JORDAN WALKER is a writer from Cleveland, Ohio. They are currently an MFA candidate at the University of North Carolina Wilmington where they work as a teaching assistant and instructor of creative writing. Their work has been published or is forthcoming in Passages North and The Shore. Their essay, “Island of Misfits,” won Prairie Schooner’s 2023 Summer Nonfiction Essay Contest and will appear in the Spring 2024 issue.
JESSE WALLIS has been a finalist for the University of Wisconsin Press Poetry Series and the Zone 3 Press Book Award in Poetry. His poems have appeared in Bennington Review, Hampden-Sydney Poetry Review, Image, Ploughshares, Southern Poetry Review, The Southern Review, and elsewhere. He studied writing and film at the University of Iowa and, prior to that, art at Syracuse University and the California Institute of the Arts. He lives in the Phoenix metro area and works in human resources for a public school district.
ESZI WATERS is a poet, essayist, and visual artist pursuing an MFA in Creative Writing from Indiana University. Their work has been published by Shelia- Na-Gig, Cathexis Northwest Press, and Monster House Press. Eszi is also a parent.

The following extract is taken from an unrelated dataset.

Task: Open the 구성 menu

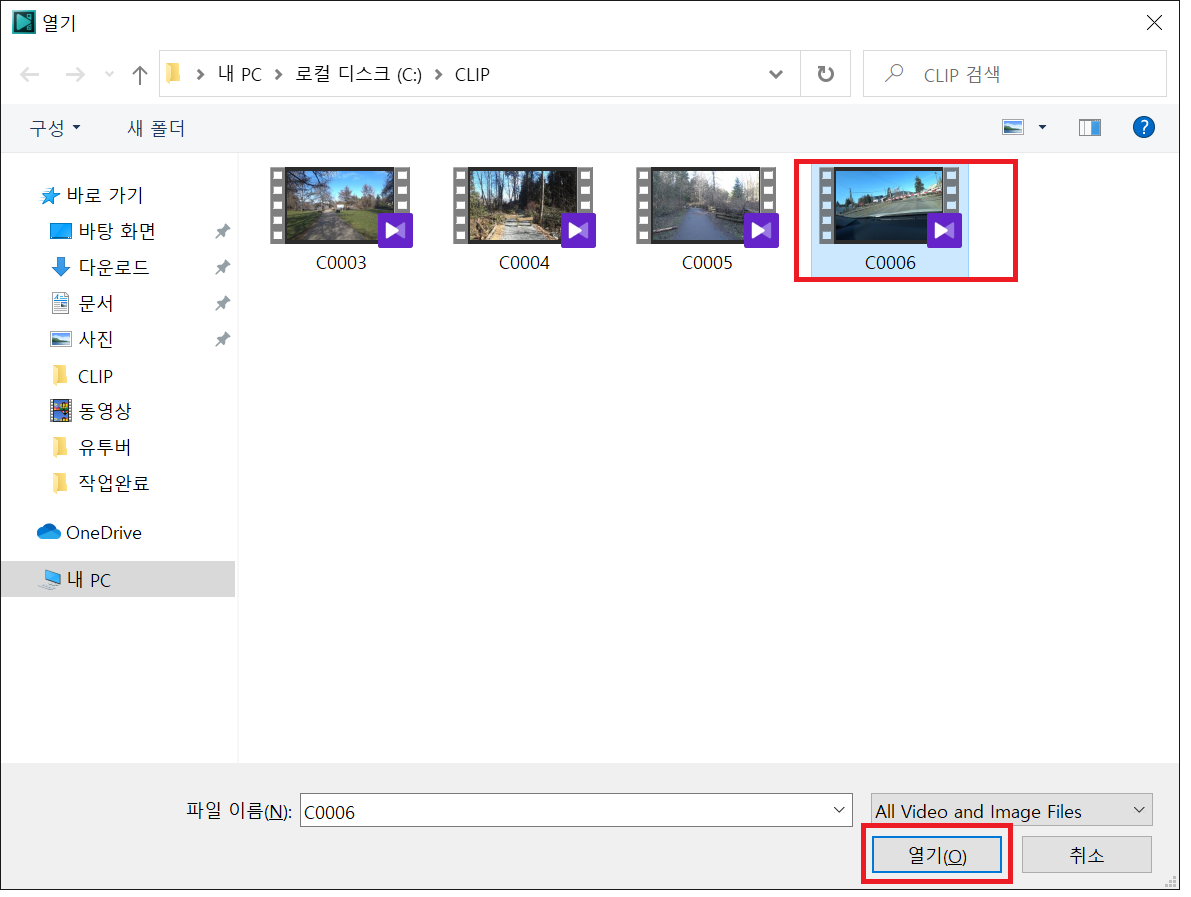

KUO ZHANG is an Assistant Professor in Education at Siena College and received her PhD in TESOL & World Language Education at the University of Georgia. Her poem, “One Child Policy,” won second place in the 2012 Society for Humanistic Anthropology Poetry Competition (American Anthropological Association). Her poems have appeared in The Roadrunner Review, Lily Poetry Review, Bone Bouquet, K’in, DoveTales, North Dakota Quarterly, Literary Mama, Mom Egg Review, Adanna Literary Journal, Raising Mothers, MUTHA Magazine, Journal of Language and Literacy Education, and Anthropology and Humanism.